## What is being asked
Using the listing below, extract each line that has the word "profile" in it.

**********

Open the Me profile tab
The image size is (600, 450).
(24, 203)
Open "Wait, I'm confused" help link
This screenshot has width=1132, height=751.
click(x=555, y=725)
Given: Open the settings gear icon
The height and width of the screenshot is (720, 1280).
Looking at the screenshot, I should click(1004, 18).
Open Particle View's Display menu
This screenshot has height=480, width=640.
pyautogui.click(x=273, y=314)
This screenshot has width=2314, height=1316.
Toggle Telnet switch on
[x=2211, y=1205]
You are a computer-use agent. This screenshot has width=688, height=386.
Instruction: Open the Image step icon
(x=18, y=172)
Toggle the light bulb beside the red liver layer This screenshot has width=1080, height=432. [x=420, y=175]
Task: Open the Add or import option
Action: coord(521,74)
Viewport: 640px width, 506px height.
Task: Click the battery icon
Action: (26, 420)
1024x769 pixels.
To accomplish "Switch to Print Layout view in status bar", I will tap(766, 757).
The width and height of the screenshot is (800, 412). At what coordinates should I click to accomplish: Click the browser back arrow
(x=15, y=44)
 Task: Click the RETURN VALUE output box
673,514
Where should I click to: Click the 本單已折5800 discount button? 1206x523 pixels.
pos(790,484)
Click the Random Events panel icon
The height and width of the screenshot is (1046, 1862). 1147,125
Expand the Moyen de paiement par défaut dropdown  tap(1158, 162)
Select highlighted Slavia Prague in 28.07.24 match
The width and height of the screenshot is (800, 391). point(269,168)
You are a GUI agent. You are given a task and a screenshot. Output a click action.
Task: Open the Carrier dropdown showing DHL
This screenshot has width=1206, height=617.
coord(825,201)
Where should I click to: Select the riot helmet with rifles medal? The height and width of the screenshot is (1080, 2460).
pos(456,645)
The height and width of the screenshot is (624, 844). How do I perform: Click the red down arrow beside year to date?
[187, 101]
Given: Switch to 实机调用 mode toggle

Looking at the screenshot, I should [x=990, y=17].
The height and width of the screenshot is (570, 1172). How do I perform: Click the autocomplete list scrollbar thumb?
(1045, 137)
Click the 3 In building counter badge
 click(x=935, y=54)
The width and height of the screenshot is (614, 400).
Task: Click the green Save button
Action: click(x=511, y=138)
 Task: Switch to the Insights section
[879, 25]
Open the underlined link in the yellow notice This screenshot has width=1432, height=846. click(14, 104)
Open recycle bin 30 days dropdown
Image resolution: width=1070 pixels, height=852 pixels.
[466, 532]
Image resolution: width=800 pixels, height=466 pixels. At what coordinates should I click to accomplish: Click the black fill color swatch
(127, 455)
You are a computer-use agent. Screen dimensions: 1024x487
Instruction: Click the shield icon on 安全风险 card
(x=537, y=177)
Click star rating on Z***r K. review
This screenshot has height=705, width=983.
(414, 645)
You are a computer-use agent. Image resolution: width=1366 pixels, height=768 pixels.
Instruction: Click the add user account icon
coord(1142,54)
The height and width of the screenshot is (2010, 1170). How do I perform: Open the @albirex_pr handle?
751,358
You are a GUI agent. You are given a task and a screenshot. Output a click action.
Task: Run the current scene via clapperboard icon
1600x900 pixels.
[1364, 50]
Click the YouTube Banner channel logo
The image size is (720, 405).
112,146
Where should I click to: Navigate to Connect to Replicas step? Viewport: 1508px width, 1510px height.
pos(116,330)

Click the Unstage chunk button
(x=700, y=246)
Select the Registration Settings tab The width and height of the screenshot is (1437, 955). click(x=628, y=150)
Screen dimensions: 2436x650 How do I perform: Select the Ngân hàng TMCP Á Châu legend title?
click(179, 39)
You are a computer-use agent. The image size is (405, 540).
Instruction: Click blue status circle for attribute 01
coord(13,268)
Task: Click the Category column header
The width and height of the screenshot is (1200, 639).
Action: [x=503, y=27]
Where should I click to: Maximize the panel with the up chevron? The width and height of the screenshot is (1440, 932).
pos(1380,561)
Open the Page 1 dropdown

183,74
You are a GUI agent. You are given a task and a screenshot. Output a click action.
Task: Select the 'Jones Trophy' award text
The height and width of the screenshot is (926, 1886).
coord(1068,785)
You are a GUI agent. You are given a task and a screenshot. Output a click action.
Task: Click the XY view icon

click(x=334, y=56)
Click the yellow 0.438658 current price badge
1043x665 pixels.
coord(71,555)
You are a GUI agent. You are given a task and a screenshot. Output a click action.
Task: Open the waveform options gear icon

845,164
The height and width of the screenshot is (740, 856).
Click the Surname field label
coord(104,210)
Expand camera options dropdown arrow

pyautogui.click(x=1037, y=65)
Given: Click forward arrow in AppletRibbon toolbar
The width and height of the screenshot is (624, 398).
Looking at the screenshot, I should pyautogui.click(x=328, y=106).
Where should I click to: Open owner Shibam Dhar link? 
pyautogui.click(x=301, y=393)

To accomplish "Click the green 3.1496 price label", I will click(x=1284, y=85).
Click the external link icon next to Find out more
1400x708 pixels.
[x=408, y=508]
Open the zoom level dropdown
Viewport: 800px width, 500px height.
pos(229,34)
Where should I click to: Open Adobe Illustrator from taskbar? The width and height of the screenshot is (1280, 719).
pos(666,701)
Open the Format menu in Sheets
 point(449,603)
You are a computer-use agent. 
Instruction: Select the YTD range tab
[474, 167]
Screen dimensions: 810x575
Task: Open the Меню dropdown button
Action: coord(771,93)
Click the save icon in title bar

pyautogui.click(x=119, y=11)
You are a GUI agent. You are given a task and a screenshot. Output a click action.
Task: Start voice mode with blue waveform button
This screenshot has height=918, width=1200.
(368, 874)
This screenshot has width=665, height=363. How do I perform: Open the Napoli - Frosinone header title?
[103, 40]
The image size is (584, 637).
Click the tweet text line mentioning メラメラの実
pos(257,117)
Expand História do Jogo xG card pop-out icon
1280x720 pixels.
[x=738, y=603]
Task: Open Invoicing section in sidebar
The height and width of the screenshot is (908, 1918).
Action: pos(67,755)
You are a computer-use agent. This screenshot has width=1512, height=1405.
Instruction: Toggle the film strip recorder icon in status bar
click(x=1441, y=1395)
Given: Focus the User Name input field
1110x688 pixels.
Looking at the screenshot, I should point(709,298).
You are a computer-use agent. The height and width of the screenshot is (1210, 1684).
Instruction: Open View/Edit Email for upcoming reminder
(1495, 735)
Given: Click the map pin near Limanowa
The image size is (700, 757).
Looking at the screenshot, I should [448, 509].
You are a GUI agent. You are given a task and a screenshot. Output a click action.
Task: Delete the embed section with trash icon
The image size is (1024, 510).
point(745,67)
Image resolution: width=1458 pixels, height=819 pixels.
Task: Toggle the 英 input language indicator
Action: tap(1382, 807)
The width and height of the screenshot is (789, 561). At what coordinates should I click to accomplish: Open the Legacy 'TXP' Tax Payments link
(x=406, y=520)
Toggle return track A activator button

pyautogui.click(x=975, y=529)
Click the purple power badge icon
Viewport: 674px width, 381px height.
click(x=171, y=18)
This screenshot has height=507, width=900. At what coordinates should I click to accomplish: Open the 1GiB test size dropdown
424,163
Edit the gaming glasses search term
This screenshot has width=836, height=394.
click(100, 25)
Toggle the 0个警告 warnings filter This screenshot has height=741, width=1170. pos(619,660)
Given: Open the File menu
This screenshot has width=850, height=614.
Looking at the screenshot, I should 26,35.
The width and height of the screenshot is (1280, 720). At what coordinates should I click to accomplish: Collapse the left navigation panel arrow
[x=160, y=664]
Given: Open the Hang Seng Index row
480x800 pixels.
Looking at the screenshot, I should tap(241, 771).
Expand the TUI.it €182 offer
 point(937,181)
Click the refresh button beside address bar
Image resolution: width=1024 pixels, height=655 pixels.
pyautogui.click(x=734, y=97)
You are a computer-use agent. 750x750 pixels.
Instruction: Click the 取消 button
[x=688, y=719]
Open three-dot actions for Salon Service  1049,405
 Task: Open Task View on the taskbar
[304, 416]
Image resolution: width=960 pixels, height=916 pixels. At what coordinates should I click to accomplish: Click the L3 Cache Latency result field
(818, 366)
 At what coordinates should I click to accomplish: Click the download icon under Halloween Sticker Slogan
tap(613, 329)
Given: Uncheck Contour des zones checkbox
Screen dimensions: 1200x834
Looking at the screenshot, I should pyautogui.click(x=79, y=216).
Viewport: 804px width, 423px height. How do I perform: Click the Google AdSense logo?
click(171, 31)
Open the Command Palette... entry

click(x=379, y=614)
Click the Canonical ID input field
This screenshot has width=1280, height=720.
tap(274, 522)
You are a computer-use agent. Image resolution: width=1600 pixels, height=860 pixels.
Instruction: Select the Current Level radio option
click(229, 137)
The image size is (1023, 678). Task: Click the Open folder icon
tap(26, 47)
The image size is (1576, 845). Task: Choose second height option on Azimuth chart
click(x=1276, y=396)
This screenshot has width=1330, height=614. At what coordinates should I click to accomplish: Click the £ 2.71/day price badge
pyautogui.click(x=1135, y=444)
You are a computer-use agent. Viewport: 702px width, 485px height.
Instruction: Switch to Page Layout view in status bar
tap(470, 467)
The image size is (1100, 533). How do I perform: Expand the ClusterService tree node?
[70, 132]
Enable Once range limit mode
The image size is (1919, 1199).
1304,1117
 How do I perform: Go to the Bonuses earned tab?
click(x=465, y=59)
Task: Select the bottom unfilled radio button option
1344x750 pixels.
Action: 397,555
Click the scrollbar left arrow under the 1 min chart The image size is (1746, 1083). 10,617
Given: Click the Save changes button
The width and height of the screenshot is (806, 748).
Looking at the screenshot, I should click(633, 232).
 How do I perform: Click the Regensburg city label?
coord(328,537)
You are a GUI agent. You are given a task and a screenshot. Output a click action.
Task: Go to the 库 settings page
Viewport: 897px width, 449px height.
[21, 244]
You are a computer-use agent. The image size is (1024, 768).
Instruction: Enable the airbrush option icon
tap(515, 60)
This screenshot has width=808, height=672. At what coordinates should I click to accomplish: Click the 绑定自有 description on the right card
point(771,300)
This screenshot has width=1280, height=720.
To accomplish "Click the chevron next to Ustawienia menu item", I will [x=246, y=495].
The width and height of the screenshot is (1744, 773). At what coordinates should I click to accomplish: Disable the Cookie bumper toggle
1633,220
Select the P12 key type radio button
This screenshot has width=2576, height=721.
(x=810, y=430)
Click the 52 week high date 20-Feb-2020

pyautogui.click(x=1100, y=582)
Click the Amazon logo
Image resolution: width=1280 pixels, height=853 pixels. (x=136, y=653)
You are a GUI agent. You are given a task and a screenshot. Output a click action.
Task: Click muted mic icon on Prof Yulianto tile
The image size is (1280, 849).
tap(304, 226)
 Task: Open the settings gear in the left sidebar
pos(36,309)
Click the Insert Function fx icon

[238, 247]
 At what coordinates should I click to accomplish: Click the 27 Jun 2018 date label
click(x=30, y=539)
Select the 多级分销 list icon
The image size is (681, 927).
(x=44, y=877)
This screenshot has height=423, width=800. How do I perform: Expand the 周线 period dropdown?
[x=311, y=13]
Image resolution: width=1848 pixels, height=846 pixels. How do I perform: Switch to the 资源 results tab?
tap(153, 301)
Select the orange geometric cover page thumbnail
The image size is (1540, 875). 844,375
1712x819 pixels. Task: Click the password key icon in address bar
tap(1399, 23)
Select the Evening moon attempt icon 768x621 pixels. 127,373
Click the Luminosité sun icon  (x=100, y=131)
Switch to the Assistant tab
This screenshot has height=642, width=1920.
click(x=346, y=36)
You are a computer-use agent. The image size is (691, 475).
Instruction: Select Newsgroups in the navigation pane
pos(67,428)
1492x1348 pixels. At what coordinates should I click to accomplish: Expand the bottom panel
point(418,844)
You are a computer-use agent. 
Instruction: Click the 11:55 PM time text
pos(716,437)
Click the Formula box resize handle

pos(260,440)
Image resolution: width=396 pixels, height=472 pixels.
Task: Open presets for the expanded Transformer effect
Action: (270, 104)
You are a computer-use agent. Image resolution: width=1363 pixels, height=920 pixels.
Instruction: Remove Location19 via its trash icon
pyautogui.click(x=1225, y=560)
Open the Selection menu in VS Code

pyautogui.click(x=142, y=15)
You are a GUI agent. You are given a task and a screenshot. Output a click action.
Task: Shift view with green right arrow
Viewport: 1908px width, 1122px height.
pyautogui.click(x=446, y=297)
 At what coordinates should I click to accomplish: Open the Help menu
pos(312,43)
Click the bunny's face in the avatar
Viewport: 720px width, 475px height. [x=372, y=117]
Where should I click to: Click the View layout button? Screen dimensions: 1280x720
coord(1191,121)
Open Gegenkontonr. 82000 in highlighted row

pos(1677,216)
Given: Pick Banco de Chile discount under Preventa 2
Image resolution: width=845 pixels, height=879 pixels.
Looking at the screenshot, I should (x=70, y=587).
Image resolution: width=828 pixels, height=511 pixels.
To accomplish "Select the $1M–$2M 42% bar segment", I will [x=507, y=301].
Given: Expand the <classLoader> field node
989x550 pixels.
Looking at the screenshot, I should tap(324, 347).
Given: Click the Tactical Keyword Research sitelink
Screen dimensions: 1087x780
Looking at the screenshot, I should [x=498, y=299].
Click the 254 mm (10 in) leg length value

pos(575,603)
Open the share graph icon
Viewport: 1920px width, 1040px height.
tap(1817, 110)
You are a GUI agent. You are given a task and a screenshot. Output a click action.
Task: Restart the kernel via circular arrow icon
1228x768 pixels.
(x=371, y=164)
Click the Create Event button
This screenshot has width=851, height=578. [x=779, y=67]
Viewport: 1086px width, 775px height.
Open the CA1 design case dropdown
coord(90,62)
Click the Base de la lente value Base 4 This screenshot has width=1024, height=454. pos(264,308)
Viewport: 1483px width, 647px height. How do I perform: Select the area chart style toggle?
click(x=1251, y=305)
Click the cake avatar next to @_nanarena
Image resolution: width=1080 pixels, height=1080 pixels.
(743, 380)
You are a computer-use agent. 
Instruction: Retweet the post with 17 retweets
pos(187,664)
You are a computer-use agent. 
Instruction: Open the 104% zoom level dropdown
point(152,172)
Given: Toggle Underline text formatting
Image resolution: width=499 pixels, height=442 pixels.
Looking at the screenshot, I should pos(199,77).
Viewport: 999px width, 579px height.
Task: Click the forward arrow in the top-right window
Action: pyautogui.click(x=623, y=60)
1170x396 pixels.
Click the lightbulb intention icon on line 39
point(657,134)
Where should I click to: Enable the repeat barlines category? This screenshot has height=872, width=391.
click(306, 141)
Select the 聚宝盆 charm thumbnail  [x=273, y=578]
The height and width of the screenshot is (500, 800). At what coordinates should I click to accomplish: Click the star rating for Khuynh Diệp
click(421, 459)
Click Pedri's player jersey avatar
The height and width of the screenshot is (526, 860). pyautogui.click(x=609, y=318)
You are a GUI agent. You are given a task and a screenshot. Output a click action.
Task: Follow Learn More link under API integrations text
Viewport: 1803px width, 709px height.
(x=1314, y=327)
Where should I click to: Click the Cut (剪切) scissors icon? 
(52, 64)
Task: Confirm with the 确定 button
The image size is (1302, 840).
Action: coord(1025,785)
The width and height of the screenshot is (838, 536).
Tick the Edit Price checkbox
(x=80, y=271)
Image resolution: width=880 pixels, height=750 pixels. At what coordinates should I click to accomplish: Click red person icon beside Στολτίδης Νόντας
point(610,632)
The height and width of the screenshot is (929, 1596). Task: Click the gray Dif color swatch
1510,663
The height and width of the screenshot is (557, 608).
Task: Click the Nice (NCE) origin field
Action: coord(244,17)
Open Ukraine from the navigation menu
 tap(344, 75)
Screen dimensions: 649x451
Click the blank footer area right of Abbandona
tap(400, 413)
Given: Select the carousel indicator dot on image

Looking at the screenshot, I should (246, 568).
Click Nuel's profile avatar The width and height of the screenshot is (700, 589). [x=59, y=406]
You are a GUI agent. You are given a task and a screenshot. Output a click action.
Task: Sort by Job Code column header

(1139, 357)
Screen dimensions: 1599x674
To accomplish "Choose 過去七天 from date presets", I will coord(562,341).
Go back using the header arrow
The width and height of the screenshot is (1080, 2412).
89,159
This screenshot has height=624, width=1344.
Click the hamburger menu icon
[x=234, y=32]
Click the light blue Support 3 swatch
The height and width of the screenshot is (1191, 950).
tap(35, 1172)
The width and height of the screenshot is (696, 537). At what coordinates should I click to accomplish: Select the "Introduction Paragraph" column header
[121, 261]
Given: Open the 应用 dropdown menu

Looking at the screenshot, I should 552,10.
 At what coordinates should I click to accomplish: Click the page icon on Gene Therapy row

**********

## Result
Open the Me profile tab
Click Nuel's profile avatar The width and height of the screenshot is (700, 589). [x=59, y=406]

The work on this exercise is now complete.